BEGIN EXTRACTED MATERIAL

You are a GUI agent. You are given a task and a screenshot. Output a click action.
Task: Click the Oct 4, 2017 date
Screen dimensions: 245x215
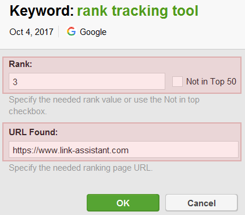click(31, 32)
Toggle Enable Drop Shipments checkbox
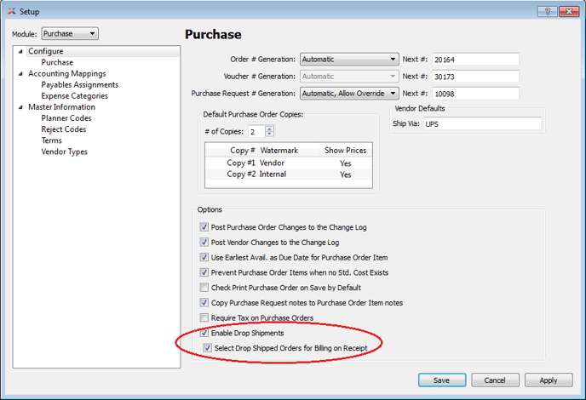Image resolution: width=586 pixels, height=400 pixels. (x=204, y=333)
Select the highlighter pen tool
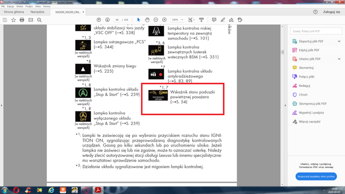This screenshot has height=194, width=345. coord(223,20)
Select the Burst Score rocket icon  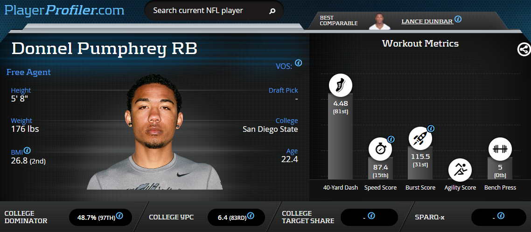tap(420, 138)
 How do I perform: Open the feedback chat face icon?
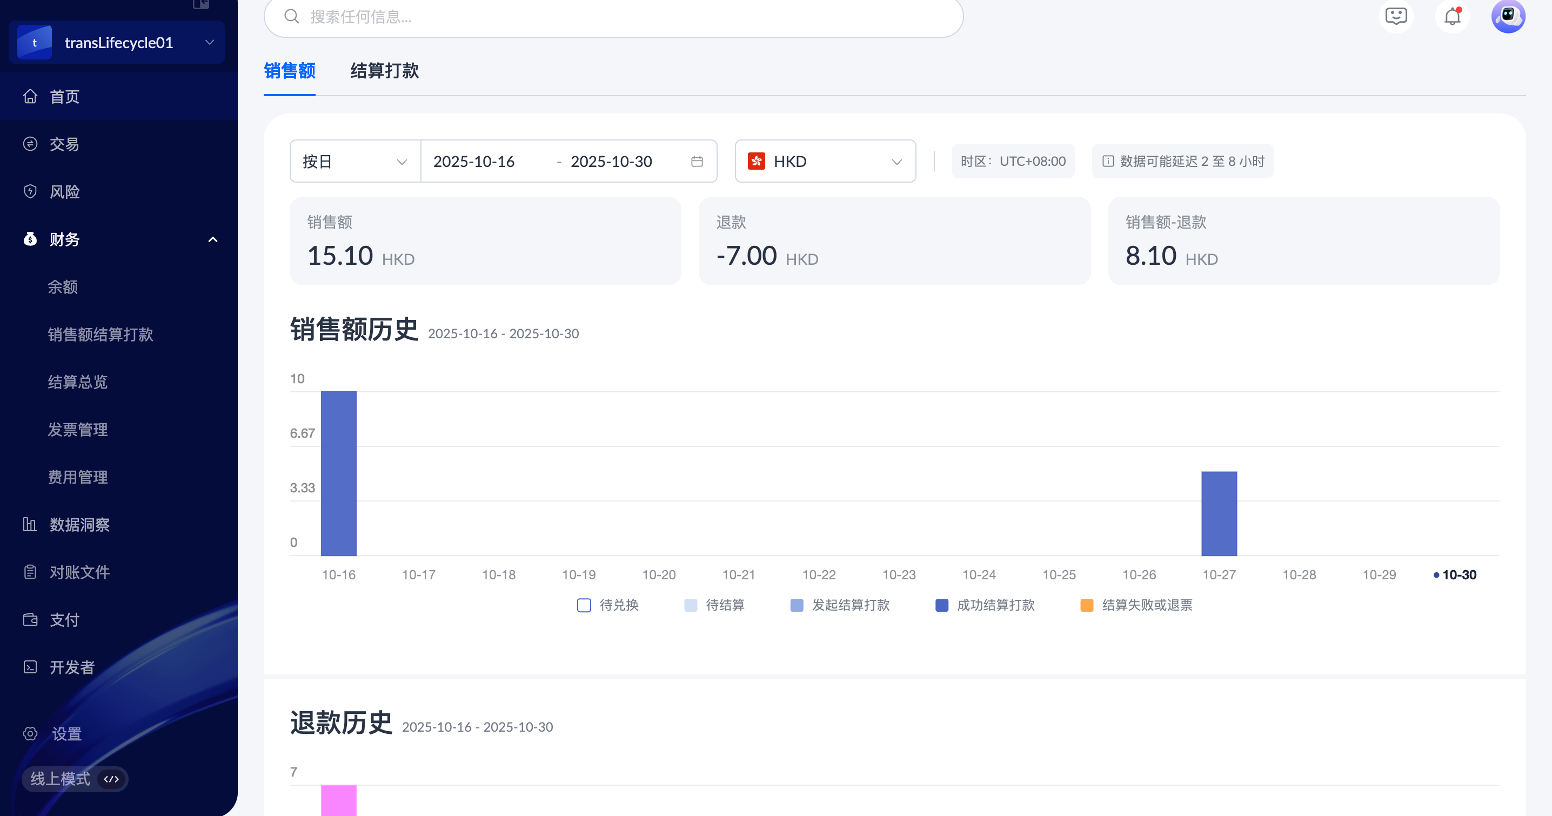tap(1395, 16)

END EXTRACTED MATERIAL
BEGIN EXTRACTED MATERIAL

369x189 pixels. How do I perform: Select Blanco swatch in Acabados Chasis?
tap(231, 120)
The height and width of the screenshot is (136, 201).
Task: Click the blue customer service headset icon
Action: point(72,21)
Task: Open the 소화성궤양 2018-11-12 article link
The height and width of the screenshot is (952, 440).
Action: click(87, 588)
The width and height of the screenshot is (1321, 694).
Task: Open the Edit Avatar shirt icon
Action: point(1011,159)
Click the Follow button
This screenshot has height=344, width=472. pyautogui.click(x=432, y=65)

END EXTRACTED MATERIAL
BEGIN EXTRACTED MATERIAL

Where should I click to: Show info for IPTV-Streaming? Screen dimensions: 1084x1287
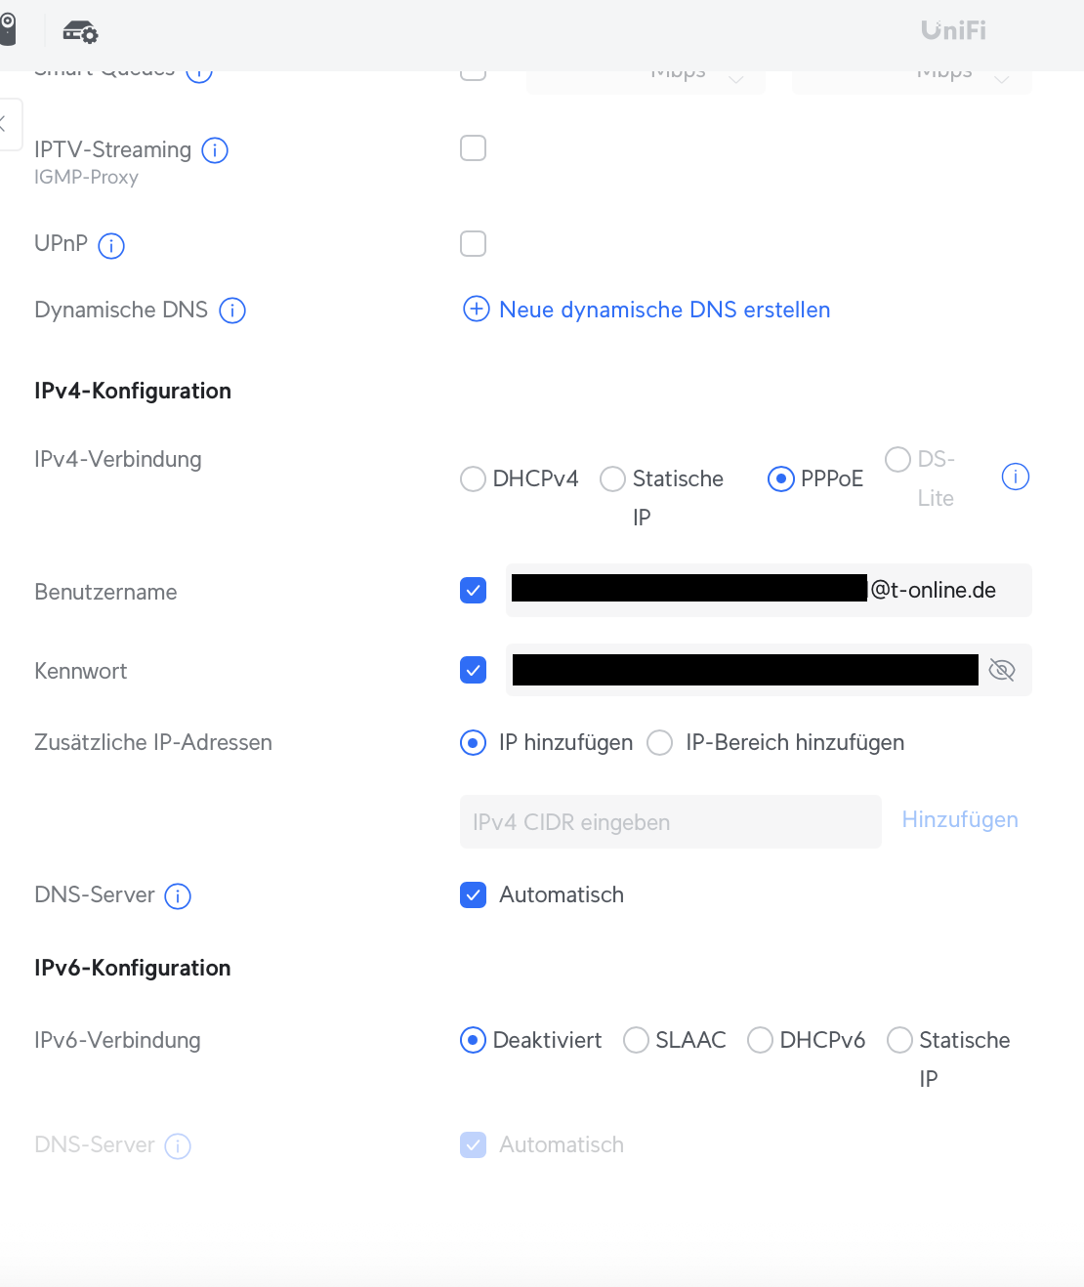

END EXTRACTED MATERIAL

→ **YOUR GOAL**
Please print the data from the line with "You are a GUI" up to and including the line with "Image resolution: width=586", keeping each line exactly the same but leaving out the pictures.

→ **THE RESPONSE**
You are a GUI agent. You are given a task and a screenshot. Output a click action.
Task: Click the Oct 4, 2017 date
Screen dimensions: 245x215
click(31, 32)
Toggle Enable Drop Shipments checkbox
Image resolution: width=586 pixels, height=400 pixels. (x=204, y=333)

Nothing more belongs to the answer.